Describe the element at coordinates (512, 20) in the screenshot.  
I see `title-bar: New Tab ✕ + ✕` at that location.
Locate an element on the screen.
━━━━━━━━━━
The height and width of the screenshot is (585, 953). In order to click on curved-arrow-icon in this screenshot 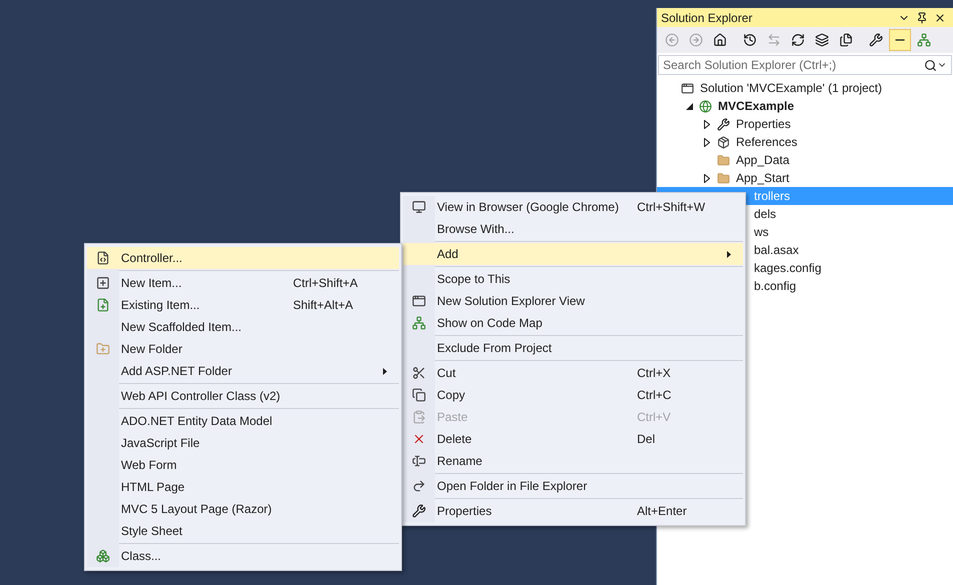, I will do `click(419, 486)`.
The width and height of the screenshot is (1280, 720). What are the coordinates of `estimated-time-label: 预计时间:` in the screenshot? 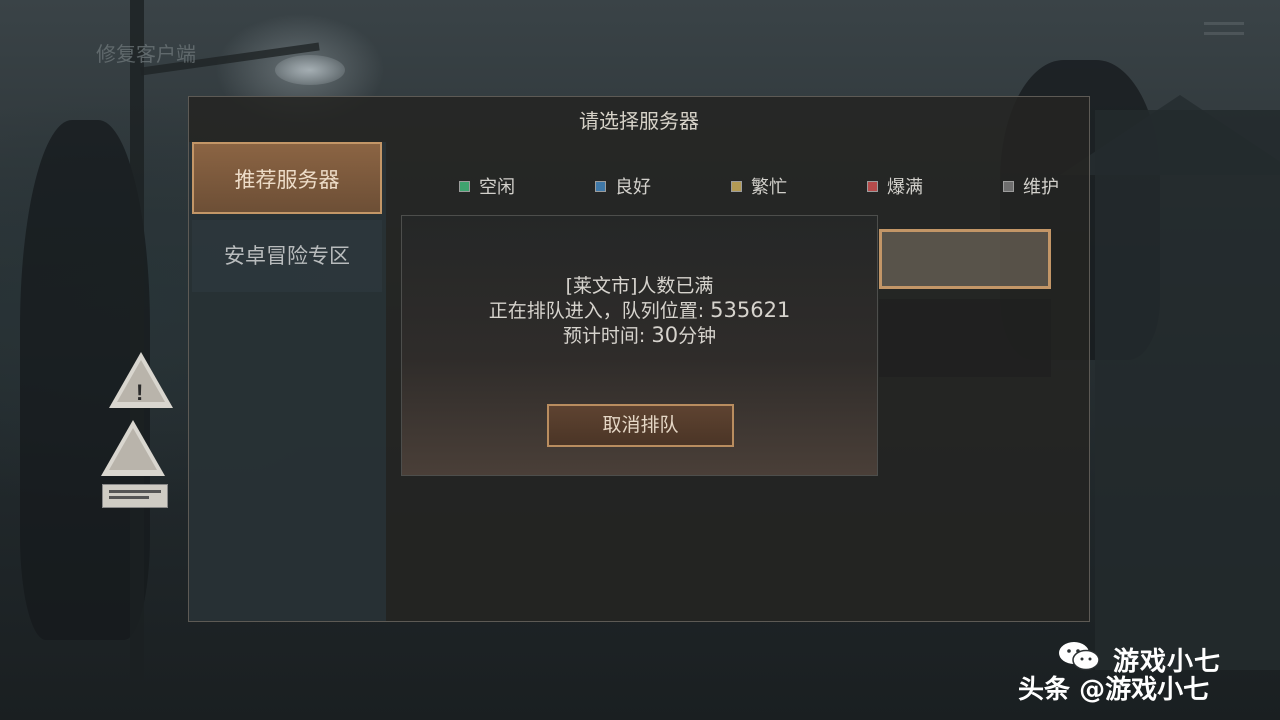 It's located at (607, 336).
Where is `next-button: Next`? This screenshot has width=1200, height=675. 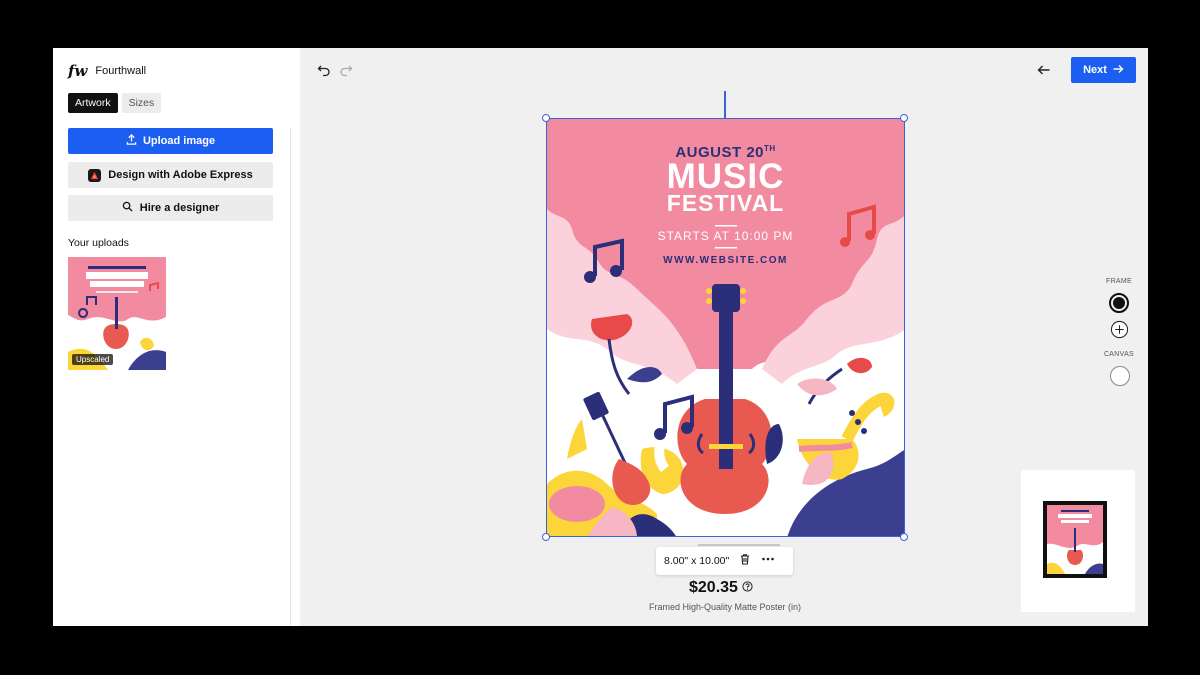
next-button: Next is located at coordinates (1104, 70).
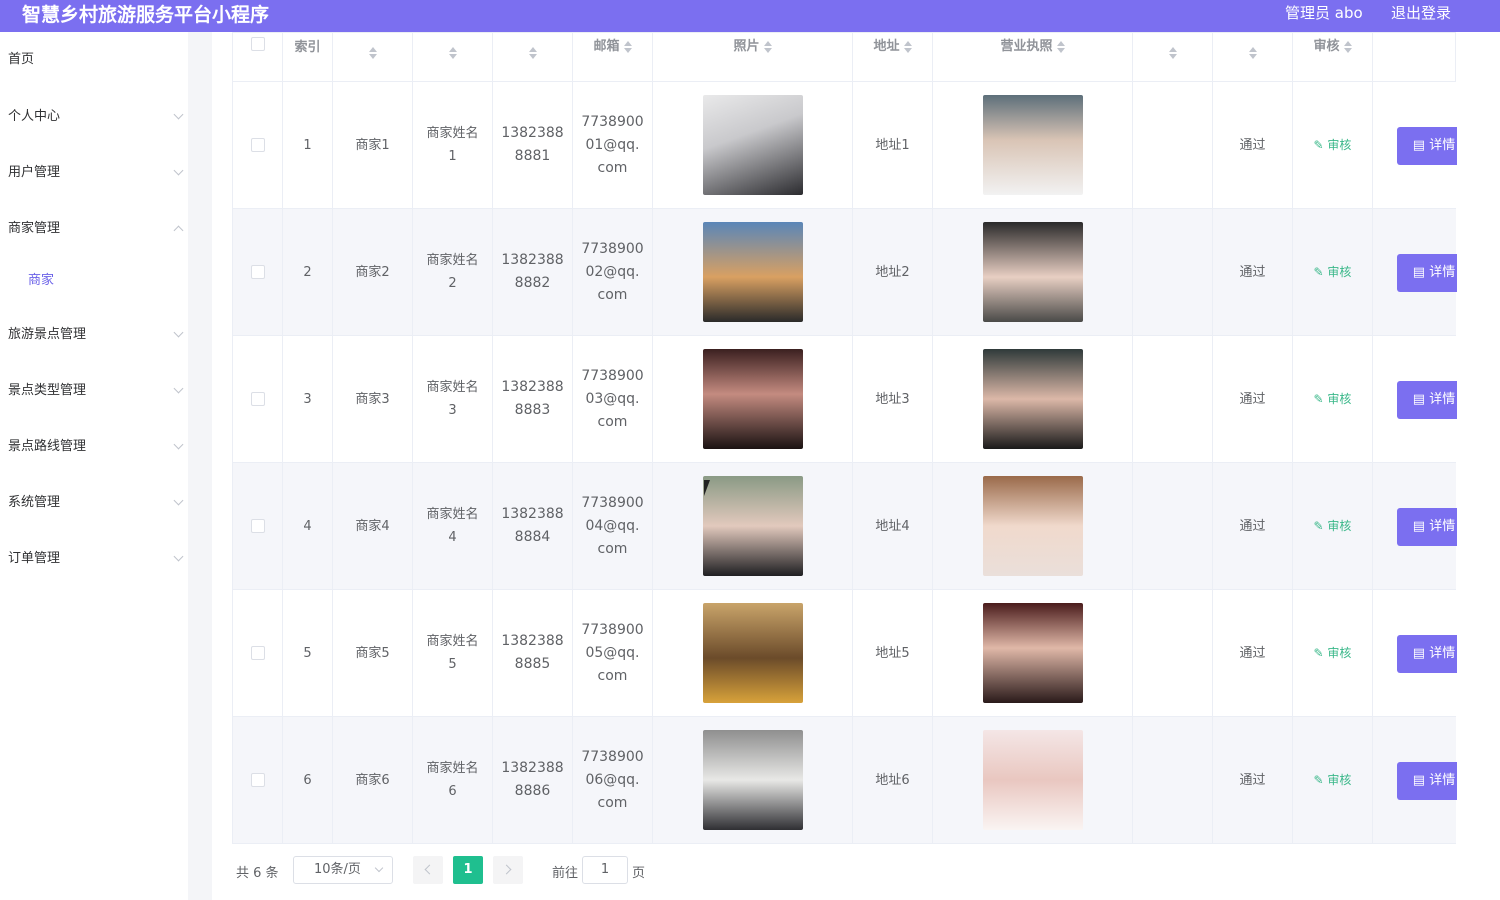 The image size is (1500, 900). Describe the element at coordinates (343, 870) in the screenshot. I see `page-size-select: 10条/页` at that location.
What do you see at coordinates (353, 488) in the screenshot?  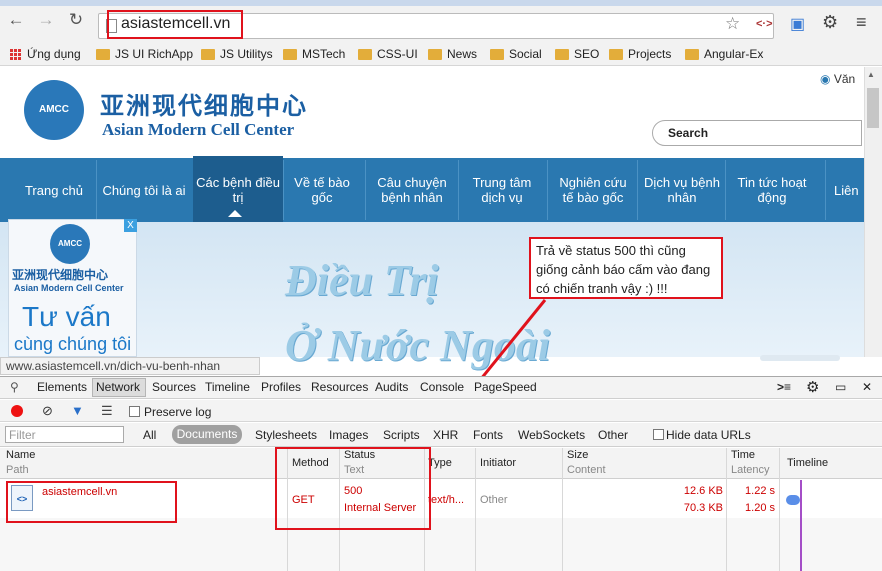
━━━━━━━━━━
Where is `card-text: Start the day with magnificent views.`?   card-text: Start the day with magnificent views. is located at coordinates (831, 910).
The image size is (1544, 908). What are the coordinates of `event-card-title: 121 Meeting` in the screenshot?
━━━━━━━━━━
Reproduce verbatim the stretch from the line containing "coordinates (831, 910)." through the line containing "The image size is (1544, 908).".

> **TASK RESPONSE**:
Where is `card-text: Start the day with magnificent views.`?   card-text: Start the day with magnificent views. is located at coordinates (831, 910).
The image size is (1544, 908). What are the coordinates of `event-card-title: 121 Meeting` in the screenshot?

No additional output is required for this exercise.